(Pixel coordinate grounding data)
=== Begin Enclosure ===
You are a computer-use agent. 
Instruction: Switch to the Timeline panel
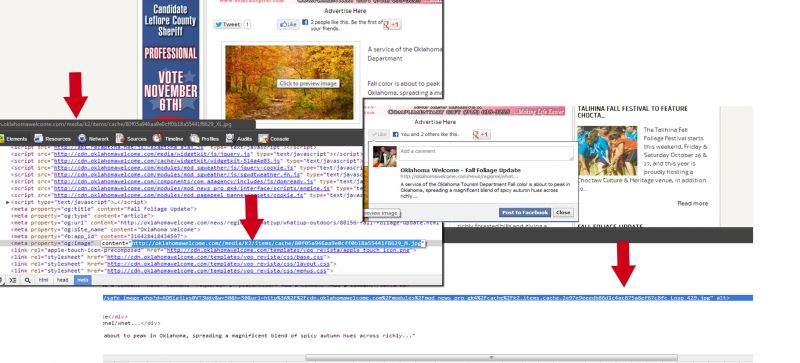[168, 139]
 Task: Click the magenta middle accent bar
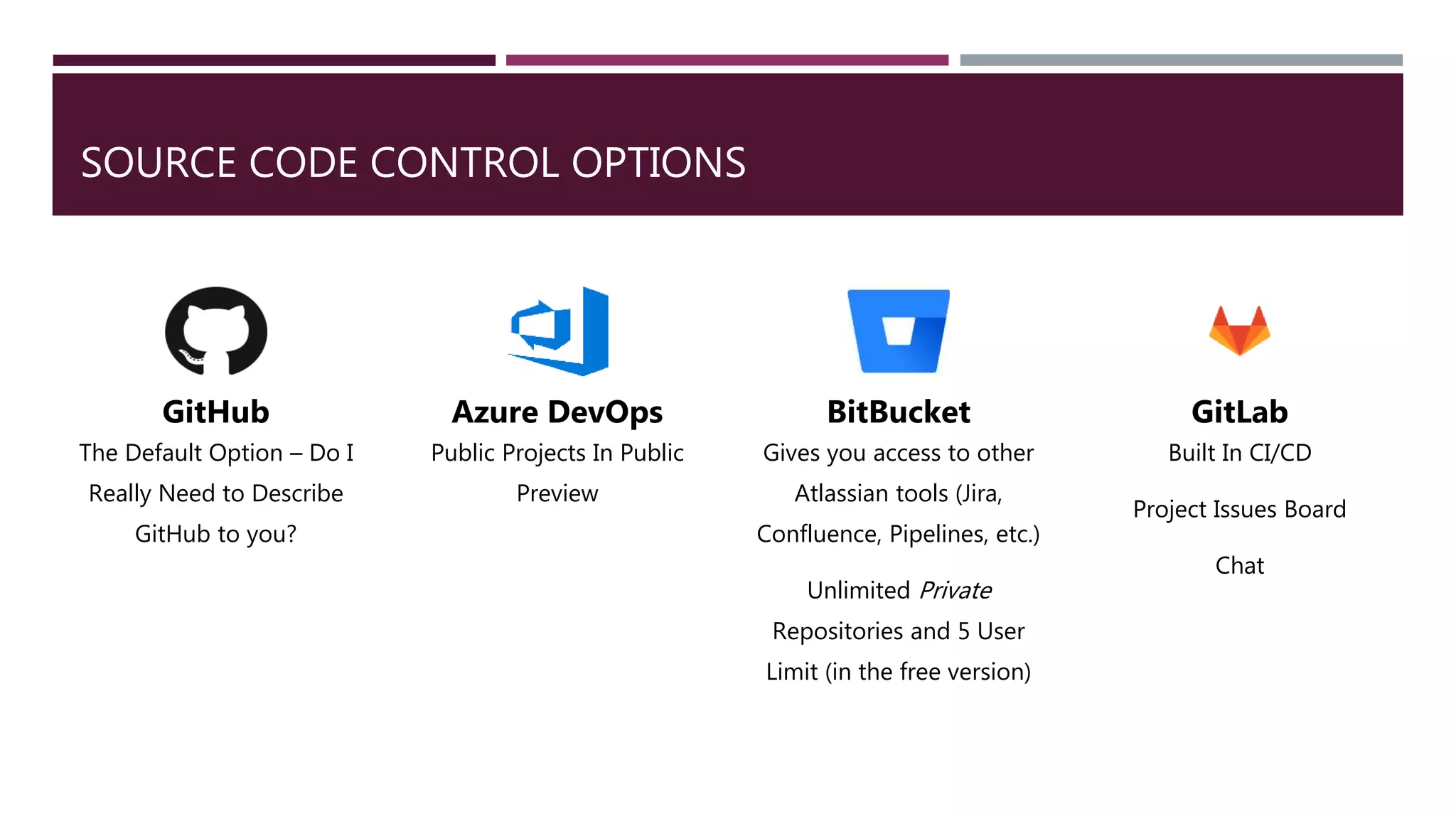tap(727, 60)
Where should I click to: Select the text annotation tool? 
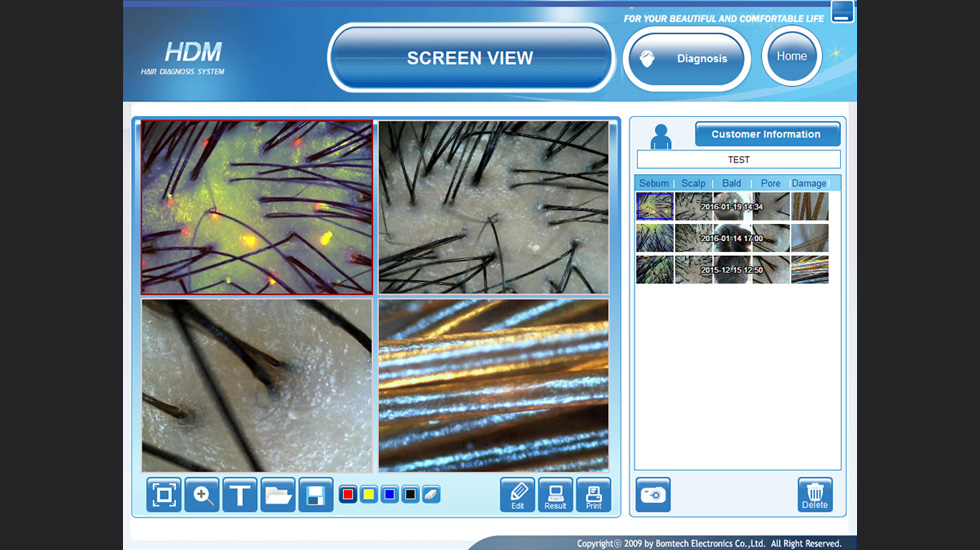pyautogui.click(x=240, y=495)
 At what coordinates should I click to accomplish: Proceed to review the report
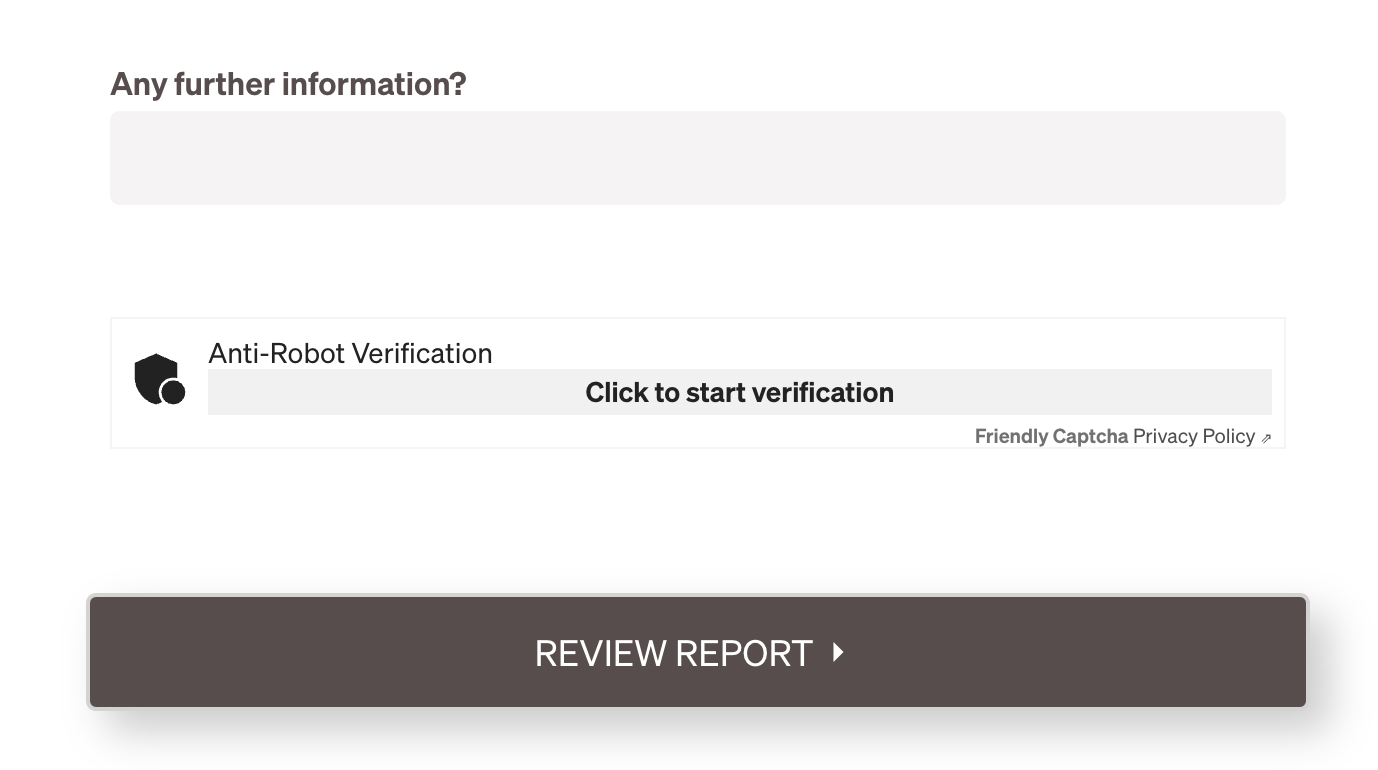click(698, 652)
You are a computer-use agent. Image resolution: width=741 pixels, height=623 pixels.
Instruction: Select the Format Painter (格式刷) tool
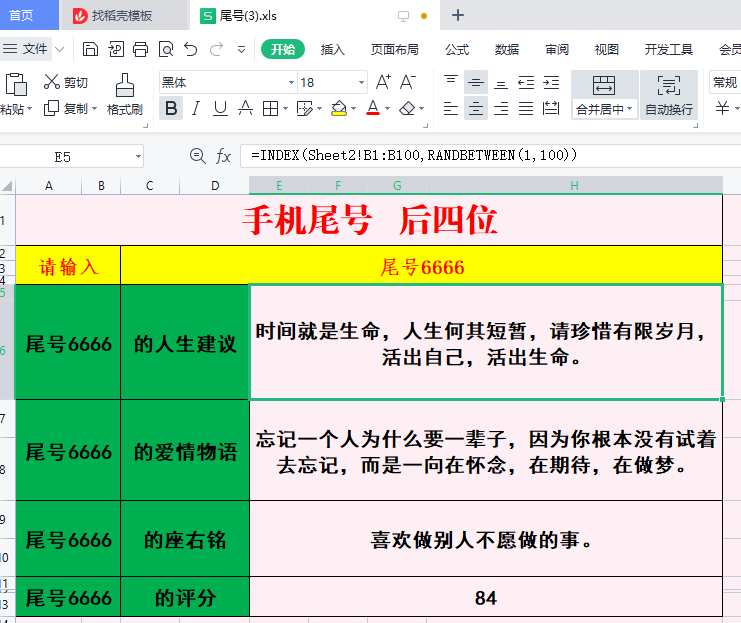click(125, 94)
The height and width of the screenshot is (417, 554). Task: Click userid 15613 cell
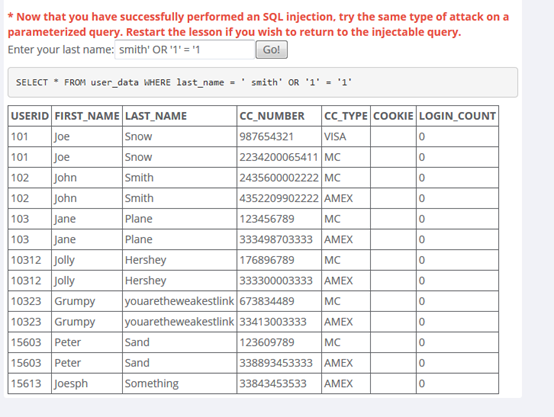[x=30, y=383]
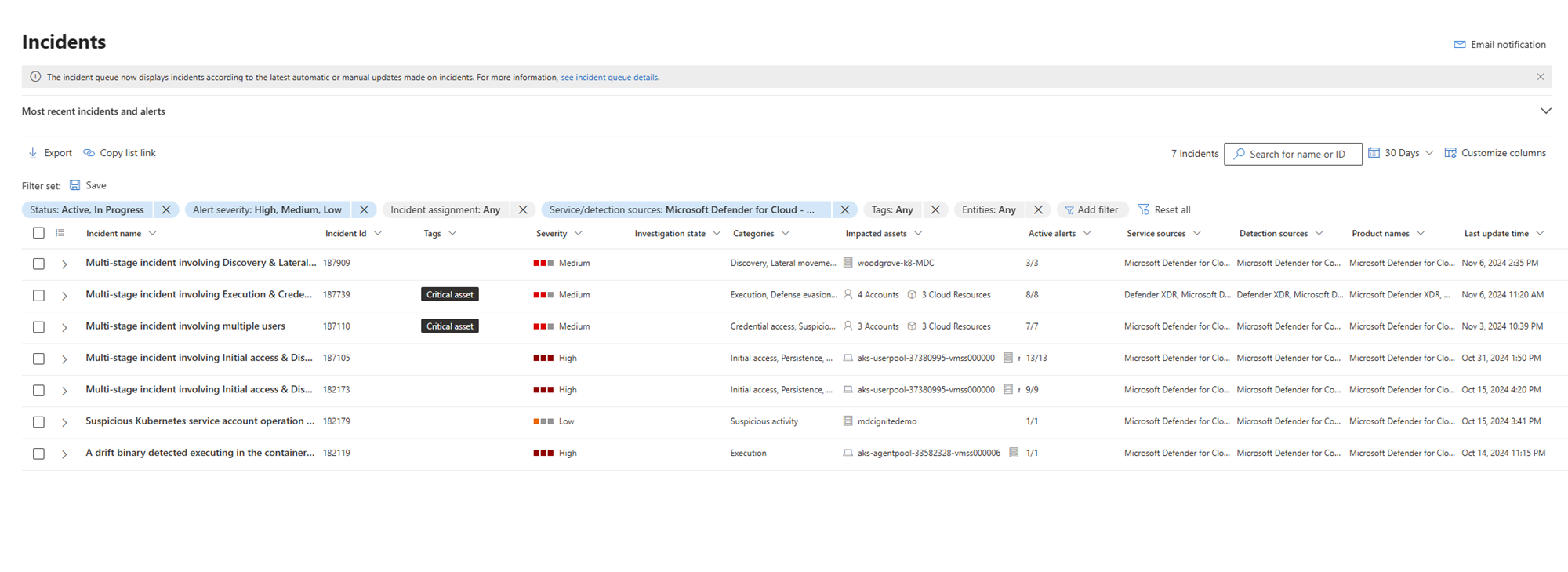Toggle the select-all incidents checkbox

[x=38, y=233]
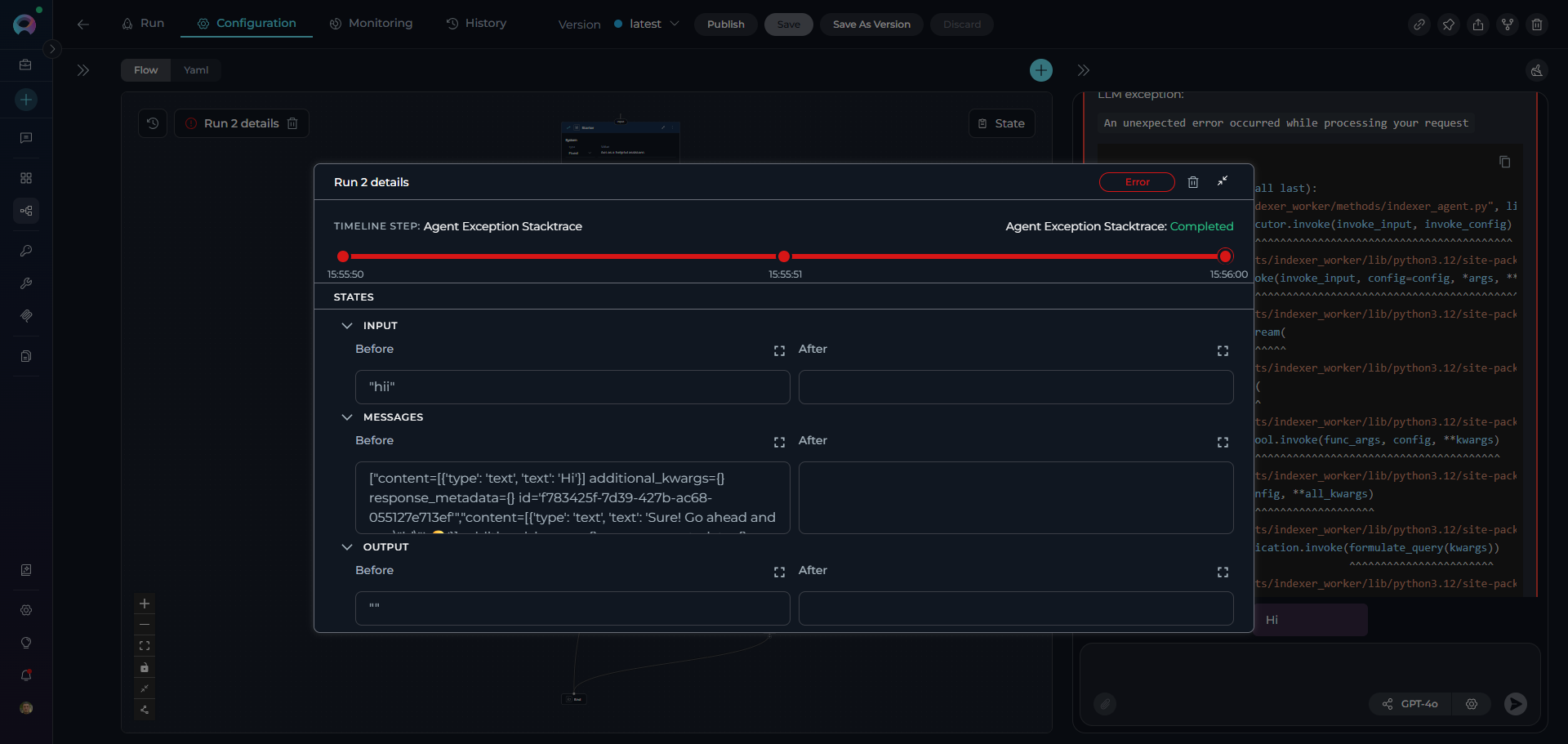Image resolution: width=1568 pixels, height=744 pixels.
Task: Select the 15:55:51 timeline marker
Action: [784, 256]
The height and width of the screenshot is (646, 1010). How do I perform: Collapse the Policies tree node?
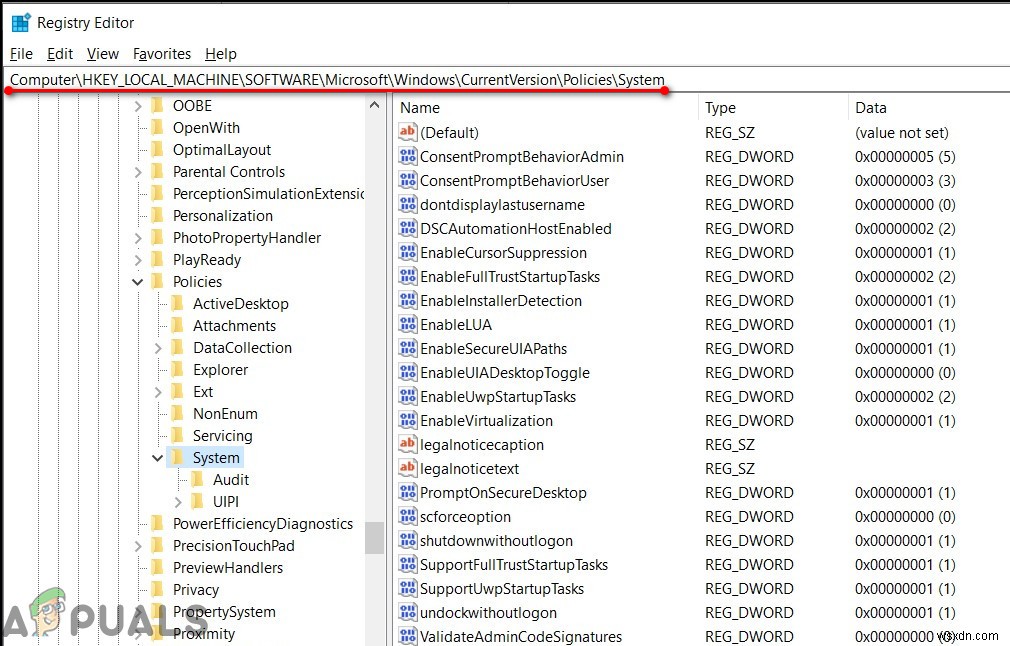click(138, 281)
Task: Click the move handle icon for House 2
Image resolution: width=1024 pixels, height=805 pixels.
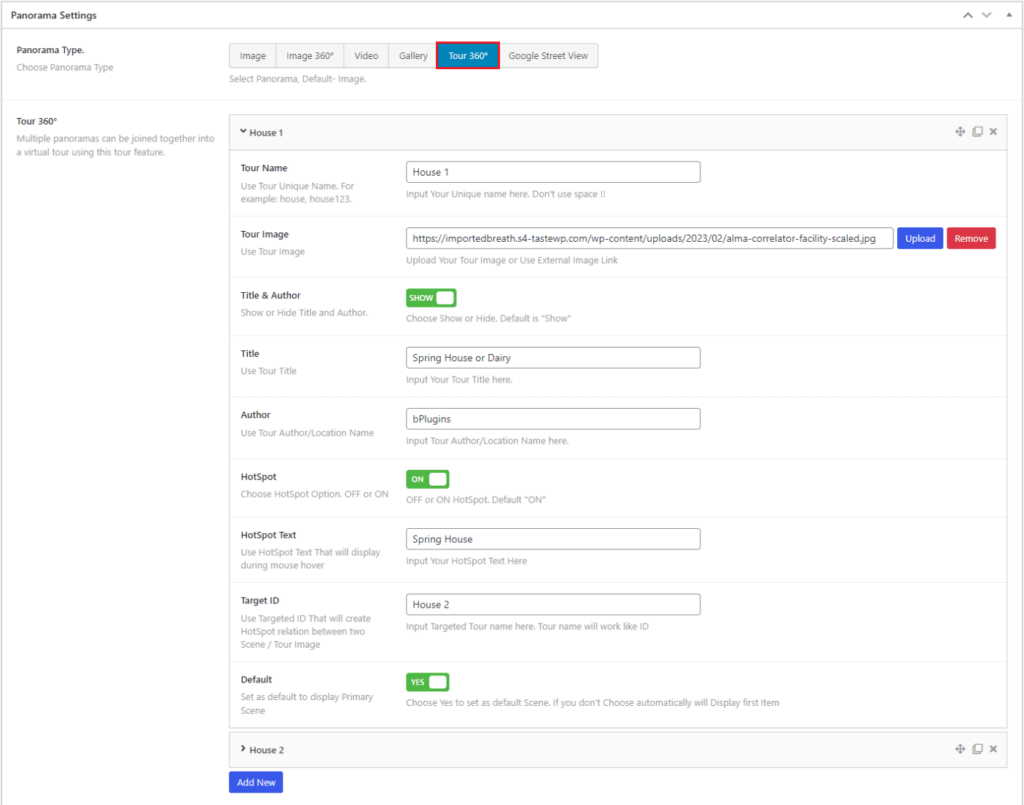Action: point(958,748)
=== End Enclosure ===
### Prompt
The result should be a verbatim copy of the data, free of pictures.

### Response box
You are a computer-use agent. 
Instruction: Switch to the Timeline panel
[168, 139]
 Task: Click the magenta middle accent bar
tap(727, 60)
Where should I click to: Select the text annotation tool? 
pyautogui.click(x=240, y=495)
 At what coordinates should I click to accomplish: Proceed to review the report
click(698, 652)
You are a computer-use agent. Image resolution: width=741 pixels, height=623 pixels.
Instruction: Select the Format Painter (格式刷) tool
click(125, 94)
The height and width of the screenshot is (417, 554). Task: Click userid 15613 cell
[x=30, y=383]
Toggle the select-all incidents checkbox

[x=38, y=233]
Image resolution: width=1568 pixels, height=744 pixels.
Task: Select the 15:55:51 timeline marker
Action: [784, 256]
The height and width of the screenshot is (646, 1010). How do I perform: Collapse the Policies tree node?
click(138, 281)
Task: Click the move handle icon for House 2
Image resolution: width=1024 pixels, height=805 pixels.
Action: point(958,748)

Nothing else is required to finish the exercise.